In this situation, the government of Pakistan has introduced a 5.0 per cent tax on the income of social media influencers. Once approved by parliament, Pakistani banks will be legally authorised to deduct withholding tax from certain social media-related earnings received through local banking channels.
Globally, there is indeed a growing trend toward regulating and taxing the digital economy. In the US, YouTubers and content creators are required to pay federal and state taxes on their business income. In the UK, online creators must register as self-employed individuals and pay income tax on their earnings. Australia and Canada similarly include digital creators within their tax systems.
Similarly, Indian tax authorities have expanded their oversight of the influencer economy by treating not only cash payments but, in certain circumstances, even free products and gifts received from brands as taxable benefits. In the UAE, although personal income tax remains limited, social media influencers are often required to obtain business licenses and comply with regulatory requirements.
Yet there is another side to the international experience that deserves equal attention. In many developed economies, governments do not simply collect taxes; they also provide meaningful support and incentives to taxpayers. In many countries, content creators can claim legitimate business expenses, including video production costs, studio rent, camera equipment, internet charges, software subscriptions and travel expenses, as tax deductions. This significantly reduces their effective tax burden and enables them to reinvest in their businesses’ growth.
In my view, Pakistan’s social media influencers are already making a meaningful contribution to the national economy. A growing number of Pakistani YouTubers, freelancers and digital creators earn income in US dollars through global platforms. When these earnings are transferred through Pakistan’s banking system and converted into local currency, the benefits extend beyond individual creators. Such inflows strengthen the country’s foreign exchange reserves and contribute positively to the national economy.
Nevertheless, I currently sense considerable anxiety among social media influencers regarding the government’s proposed policy. They argued that Pakistan’s digital economy is still in its early stages of development. They are of the view that imposing additional taxes at this point could discourage young entrepreneurs from building online careers without substantial government support. Taxing influencers too heavily at this stage of struggle could undermine the growth of an industry that has become a major source of self-employment for the country’s youth.

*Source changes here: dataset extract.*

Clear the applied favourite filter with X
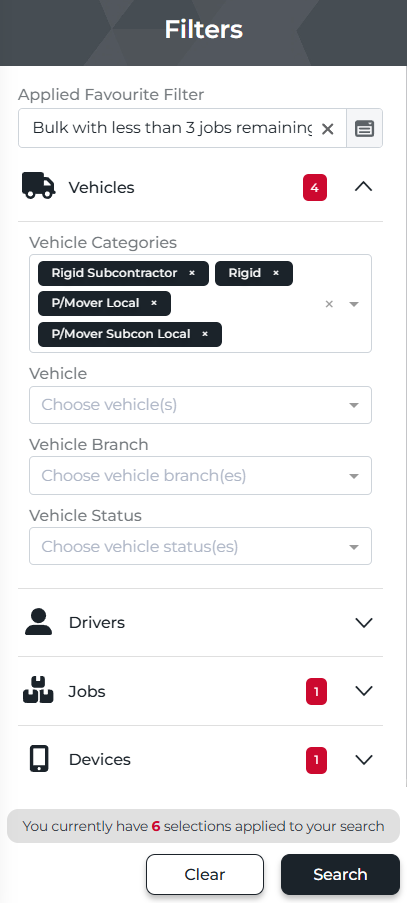The height and width of the screenshot is (903, 407). click(x=327, y=128)
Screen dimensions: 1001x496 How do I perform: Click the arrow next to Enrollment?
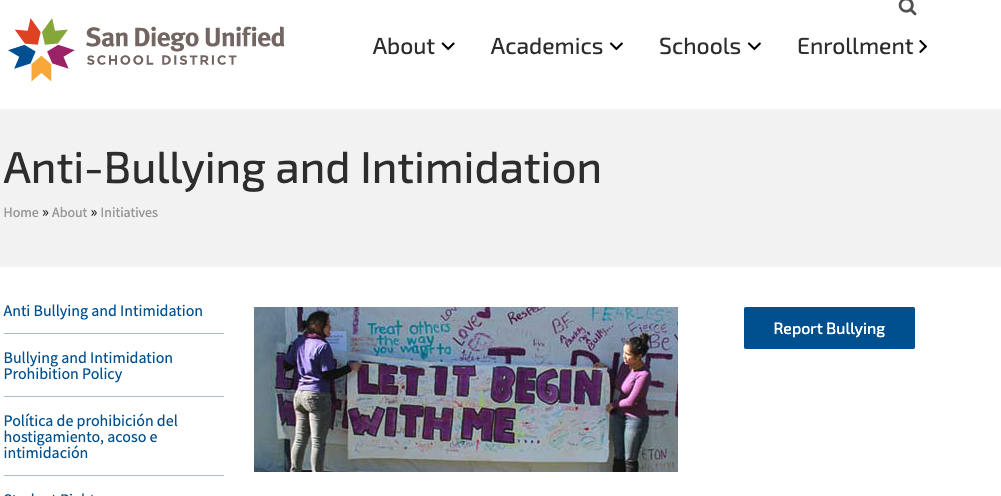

If taxation and regulatory pressures become excessive, some creators may choose to retain their earnings abroad through virtual bank accounts, digital wallets or foreign financial platforms. In such a scenario, the government may fail not only to achieve its anticipated revenue targets but Pakistan could simultaneously lose valuable foreign exchange inflows that currently enter the country through formal banking channels.
This is why our policymakers should carefully balance taxation with incentives. Before imposing stricter tax measures, the government should introduce attractive facilities and support mechanisms for digital entrepreneurs. Legitimate recognition, simplified regulations, improved banking services for digital earners and reasonable tax incentives would help ensure that Pakistan’s talented young creators continue to flourish online.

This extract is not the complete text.